### PROVIDED INFORMATION
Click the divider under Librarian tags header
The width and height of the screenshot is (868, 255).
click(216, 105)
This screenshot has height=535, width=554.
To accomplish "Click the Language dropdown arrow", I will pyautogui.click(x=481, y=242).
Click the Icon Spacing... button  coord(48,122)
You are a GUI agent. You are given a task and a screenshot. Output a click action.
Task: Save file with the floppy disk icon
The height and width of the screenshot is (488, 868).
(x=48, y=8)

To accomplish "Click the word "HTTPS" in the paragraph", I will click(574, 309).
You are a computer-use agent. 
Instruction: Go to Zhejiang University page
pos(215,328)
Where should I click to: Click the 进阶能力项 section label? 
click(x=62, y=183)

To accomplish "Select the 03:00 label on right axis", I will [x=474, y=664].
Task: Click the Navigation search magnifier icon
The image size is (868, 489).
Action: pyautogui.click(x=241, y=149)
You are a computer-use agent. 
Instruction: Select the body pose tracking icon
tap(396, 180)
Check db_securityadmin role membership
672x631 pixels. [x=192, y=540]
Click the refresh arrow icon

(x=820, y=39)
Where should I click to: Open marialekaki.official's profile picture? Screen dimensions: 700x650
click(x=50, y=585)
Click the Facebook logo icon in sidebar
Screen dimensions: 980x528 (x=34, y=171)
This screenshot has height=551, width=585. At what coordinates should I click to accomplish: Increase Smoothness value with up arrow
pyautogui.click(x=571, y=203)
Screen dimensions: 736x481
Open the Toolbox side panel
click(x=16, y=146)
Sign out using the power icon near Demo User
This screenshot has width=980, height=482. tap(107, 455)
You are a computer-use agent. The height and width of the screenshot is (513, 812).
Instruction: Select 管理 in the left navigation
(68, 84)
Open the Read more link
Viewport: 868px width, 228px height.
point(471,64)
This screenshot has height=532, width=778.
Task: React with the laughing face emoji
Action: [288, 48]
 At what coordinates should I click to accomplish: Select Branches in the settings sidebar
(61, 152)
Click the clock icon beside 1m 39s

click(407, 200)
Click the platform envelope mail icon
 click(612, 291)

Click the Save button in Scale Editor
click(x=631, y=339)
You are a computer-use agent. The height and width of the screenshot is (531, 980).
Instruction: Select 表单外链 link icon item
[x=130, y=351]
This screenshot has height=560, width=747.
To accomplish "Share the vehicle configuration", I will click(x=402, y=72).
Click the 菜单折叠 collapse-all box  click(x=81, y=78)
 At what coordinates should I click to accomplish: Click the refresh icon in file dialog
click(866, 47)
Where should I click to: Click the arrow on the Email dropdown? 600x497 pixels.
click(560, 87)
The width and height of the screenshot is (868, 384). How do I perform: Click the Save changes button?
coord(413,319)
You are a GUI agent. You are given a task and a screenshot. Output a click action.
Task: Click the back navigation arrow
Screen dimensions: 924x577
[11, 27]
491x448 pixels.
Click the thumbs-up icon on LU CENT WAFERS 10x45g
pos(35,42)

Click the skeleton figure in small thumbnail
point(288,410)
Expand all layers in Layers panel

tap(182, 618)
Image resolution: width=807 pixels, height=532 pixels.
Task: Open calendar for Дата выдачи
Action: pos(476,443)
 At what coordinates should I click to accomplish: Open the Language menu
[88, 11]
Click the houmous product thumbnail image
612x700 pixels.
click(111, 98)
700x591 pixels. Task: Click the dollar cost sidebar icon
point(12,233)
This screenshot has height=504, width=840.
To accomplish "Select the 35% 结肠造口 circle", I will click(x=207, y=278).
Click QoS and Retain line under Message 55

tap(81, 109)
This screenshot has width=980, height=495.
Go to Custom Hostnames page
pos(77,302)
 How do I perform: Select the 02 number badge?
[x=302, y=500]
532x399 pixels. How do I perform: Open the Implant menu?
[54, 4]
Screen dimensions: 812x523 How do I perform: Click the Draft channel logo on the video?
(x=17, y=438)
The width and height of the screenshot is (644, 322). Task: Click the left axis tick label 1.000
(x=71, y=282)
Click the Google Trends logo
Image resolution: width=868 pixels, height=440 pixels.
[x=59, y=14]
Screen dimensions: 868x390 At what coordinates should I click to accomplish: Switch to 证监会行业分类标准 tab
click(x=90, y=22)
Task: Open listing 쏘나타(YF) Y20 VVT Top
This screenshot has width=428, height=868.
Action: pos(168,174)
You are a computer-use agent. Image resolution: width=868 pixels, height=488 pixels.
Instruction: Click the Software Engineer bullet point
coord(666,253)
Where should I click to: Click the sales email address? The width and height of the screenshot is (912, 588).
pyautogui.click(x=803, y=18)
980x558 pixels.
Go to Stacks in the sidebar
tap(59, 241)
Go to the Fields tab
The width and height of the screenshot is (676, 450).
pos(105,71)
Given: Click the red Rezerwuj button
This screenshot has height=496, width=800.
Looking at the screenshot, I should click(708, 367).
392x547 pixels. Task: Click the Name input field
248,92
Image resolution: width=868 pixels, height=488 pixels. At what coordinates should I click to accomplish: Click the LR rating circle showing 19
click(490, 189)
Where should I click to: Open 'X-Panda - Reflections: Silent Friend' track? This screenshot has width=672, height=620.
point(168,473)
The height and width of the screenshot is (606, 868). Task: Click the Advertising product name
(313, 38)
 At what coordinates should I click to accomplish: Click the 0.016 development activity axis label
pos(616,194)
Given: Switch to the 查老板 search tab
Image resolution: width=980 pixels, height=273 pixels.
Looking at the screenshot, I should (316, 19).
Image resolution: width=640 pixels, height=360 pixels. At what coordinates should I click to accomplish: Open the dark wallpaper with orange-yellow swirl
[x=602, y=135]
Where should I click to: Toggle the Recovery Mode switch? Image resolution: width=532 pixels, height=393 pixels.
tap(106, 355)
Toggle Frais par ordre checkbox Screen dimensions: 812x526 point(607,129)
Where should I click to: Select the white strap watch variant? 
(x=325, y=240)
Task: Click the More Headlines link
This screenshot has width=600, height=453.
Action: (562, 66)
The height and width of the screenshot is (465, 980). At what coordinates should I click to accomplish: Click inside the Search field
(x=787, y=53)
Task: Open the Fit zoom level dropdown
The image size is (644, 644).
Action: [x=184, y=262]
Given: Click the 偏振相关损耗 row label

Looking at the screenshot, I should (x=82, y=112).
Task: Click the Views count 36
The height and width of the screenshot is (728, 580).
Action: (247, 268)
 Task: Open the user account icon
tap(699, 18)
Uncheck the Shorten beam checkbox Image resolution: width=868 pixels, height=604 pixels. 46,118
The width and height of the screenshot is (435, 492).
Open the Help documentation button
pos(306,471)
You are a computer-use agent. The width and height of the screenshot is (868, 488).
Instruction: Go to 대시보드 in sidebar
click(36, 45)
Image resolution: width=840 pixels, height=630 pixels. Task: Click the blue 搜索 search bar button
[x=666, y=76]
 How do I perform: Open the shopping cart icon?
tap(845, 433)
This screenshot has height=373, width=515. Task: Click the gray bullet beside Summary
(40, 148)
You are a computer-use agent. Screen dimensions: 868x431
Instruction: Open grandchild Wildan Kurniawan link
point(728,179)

### GIVEN PROBLEM
Reproduce every line of the data above verbatim, from start to finish.

### RESPONSE
Click the divider under Librarian tags header
The width and height of the screenshot is (868, 255).
click(216, 105)
This screenshot has height=535, width=554.
To accomplish "Click the Language dropdown arrow", I will pyautogui.click(x=481, y=242).
Click the Icon Spacing... button  coord(48,122)
You are a GUI agent. You are given a task and a screenshot. Output a click action.
Task: Save file with the floppy disk icon
The height and width of the screenshot is (488, 868).
(x=48, y=8)

To accomplish "Click the word "HTTPS" in the paragraph", I will click(574, 309).
You are a computer-use agent. 
Instruction: Go to Zhejiang University page
pos(215,328)
Where should I click to: Click the 进阶能力项 section label? 
click(x=62, y=183)

To accomplish "Select the 03:00 label on right axis", I will [x=474, y=664].
Task: Click the Navigation search magnifier icon
The image size is (868, 489).
Action: pyautogui.click(x=241, y=149)
You are a computer-use agent. 
Instruction: Select the body pose tracking icon
tap(396, 180)
Check db_securityadmin role membership
672x631 pixels. [x=192, y=540]
Click the refresh arrow icon

(x=820, y=39)
Where should I click to: Open marialekaki.official's profile picture? Screen dimensions: 700x650
click(x=50, y=585)
Click the Facebook logo icon in sidebar
Screen dimensions: 980x528 (x=34, y=171)
This screenshot has height=551, width=585. At what coordinates should I click to accomplish: Increase Smoothness value with up arrow
pyautogui.click(x=571, y=203)
Screen dimensions: 736x481
Open the Toolbox side panel
click(x=16, y=146)
Sign out using the power icon near Demo User
This screenshot has width=980, height=482. tap(107, 455)
You are a computer-use agent. The height and width of the screenshot is (513, 812).
Instruction: Select 管理 in the left navigation
(68, 84)
Open the Read more link
Viewport: 868px width, 228px height.
point(471,64)
This screenshot has height=532, width=778.
Task: React with the laughing face emoji
Action: [288, 48]
 At what coordinates should I click to accomplish: Select Branches in the settings sidebar
(61, 152)
Click the clock icon beside 1m 39s

click(407, 200)
Click the platform envelope mail icon
 click(612, 291)

Click the Save button in Scale Editor
click(x=631, y=339)
You are a computer-use agent. The height and width of the screenshot is (531, 980).
Instruction: Select 表单外链 link icon item
[x=130, y=351]
This screenshot has height=560, width=747.
To accomplish "Share the vehicle configuration", I will click(x=402, y=72).
Click the 菜单折叠 collapse-all box  click(x=81, y=78)
 At what coordinates should I click to accomplish: Click the refresh icon in file dialog
click(866, 47)
Where should I click to: Click the arrow on the Email dropdown? 600x497 pixels.
click(560, 87)
The width and height of the screenshot is (868, 384). How do I perform: Click the Save changes button?
coord(413,319)
You are a GUI agent. You are given a task and a screenshot. Output a click action.
Task: Click the back navigation arrow
Screen dimensions: 924x577
[11, 27]
491x448 pixels.
Click the thumbs-up icon on LU CENT WAFERS 10x45g
pos(35,42)

Click the skeleton figure in small thumbnail
point(288,410)
Expand all layers in Layers panel

tap(182, 618)
Image resolution: width=807 pixels, height=532 pixels.
Task: Open calendar for Дата выдачи
Action: pos(476,443)
 At what coordinates should I click to accomplish: Open the Language menu
[88, 11]
Click the houmous product thumbnail image
612x700 pixels.
click(111, 98)
700x591 pixels. Task: Click the dollar cost sidebar icon
point(12,233)
This screenshot has height=504, width=840.
To accomplish "Select the 35% 结肠造口 circle", I will click(x=207, y=278).
Click QoS and Retain line under Message 55

tap(81, 109)
This screenshot has width=980, height=495.
Go to Custom Hostnames page
pos(77,302)
 How do I perform: Select the 02 number badge?
[x=302, y=500]
532x399 pixels. How do I perform: Open the Implant menu?
[54, 4]
Screen dimensions: 812x523 How do I perform: Click the Draft channel logo on the video?
(x=17, y=438)
The width and height of the screenshot is (644, 322). Task: Click the left axis tick label 1.000
(x=71, y=282)
Click the Google Trends logo
Image resolution: width=868 pixels, height=440 pixels.
[x=59, y=14]
Screen dimensions: 868x390 At what coordinates should I click to accomplish: Switch to 证监会行业分类标准 tab
click(x=90, y=22)
Task: Open listing 쏘나타(YF) Y20 VVT Top
This screenshot has width=428, height=868.
Action: pos(168,174)
You are a computer-use agent. Image resolution: width=868 pixels, height=488 pixels.
Instruction: Click the Software Engineer bullet point
coord(666,253)
Where should I click to: Click the sales email address? The width and height of the screenshot is (912, 588).
pyautogui.click(x=803, y=18)
980x558 pixels.
Go to Stacks in the sidebar
tap(59, 241)
Go to the Fields tab
The width and height of the screenshot is (676, 450).
pos(105,71)
Given: Click the red Rezerwuj button
This screenshot has height=496, width=800.
Looking at the screenshot, I should click(708, 367).
392x547 pixels. Task: Click the Name input field
248,92
Image resolution: width=868 pixels, height=488 pixels. At what coordinates should I click to accomplish: Click the LR rating circle showing 19
click(490, 189)
Where should I click to: Open 'X-Panda - Reflections: Silent Friend' track? This screenshot has width=672, height=620.
point(168,473)
The height and width of the screenshot is (606, 868). Task: Click the Advertising product name
(313, 38)
 At what coordinates should I click to accomplish: Click the 0.016 development activity axis label
pos(616,194)
Given: Switch to the 查老板 search tab
Image resolution: width=980 pixels, height=273 pixels.
Looking at the screenshot, I should (316, 19).
Image resolution: width=640 pixels, height=360 pixels. At what coordinates should I click to accomplish: Open the dark wallpaper with orange-yellow swirl
[x=602, y=135]
Where should I click to: Toggle the Recovery Mode switch? Image resolution: width=532 pixels, height=393 pixels.
tap(106, 355)
Toggle Frais par ordre checkbox Screen dimensions: 812x526 point(607,129)
Where should I click to: Select the white strap watch variant? 
(x=325, y=240)
Task: Click the More Headlines link
This screenshot has width=600, height=453.
Action: (562, 66)
The height and width of the screenshot is (465, 980). At what coordinates should I click to accomplish: Click inside the Search field
(x=787, y=53)
Task: Open the Fit zoom level dropdown
The image size is (644, 644).
Action: [x=184, y=262]
Given: Click the 偏振相关损耗 row label

Looking at the screenshot, I should (x=82, y=112).
Task: Click the Views count 36
The height and width of the screenshot is (728, 580).
Action: (247, 268)
 Task: Open the user account icon
tap(699, 18)
Uncheck the Shorten beam checkbox Image resolution: width=868 pixels, height=604 pixels. 46,118
The width and height of the screenshot is (435, 492).
Open the Help documentation button
pos(306,471)
You are a computer-use agent. The width and height of the screenshot is (868, 488).
Instruction: Go to 대시보드 in sidebar
click(36, 45)
Image resolution: width=840 pixels, height=630 pixels. Task: Click the blue 搜索 search bar button
[x=666, y=76]
 How do I perform: Open the shopping cart icon?
tap(845, 433)
This screenshot has height=373, width=515. Task: Click the gray bullet beside Summary
(40, 148)
You are a computer-use agent. Screen dimensions: 868x431
Instruction: Open grandchild Wildan Kurniawan link
point(728,179)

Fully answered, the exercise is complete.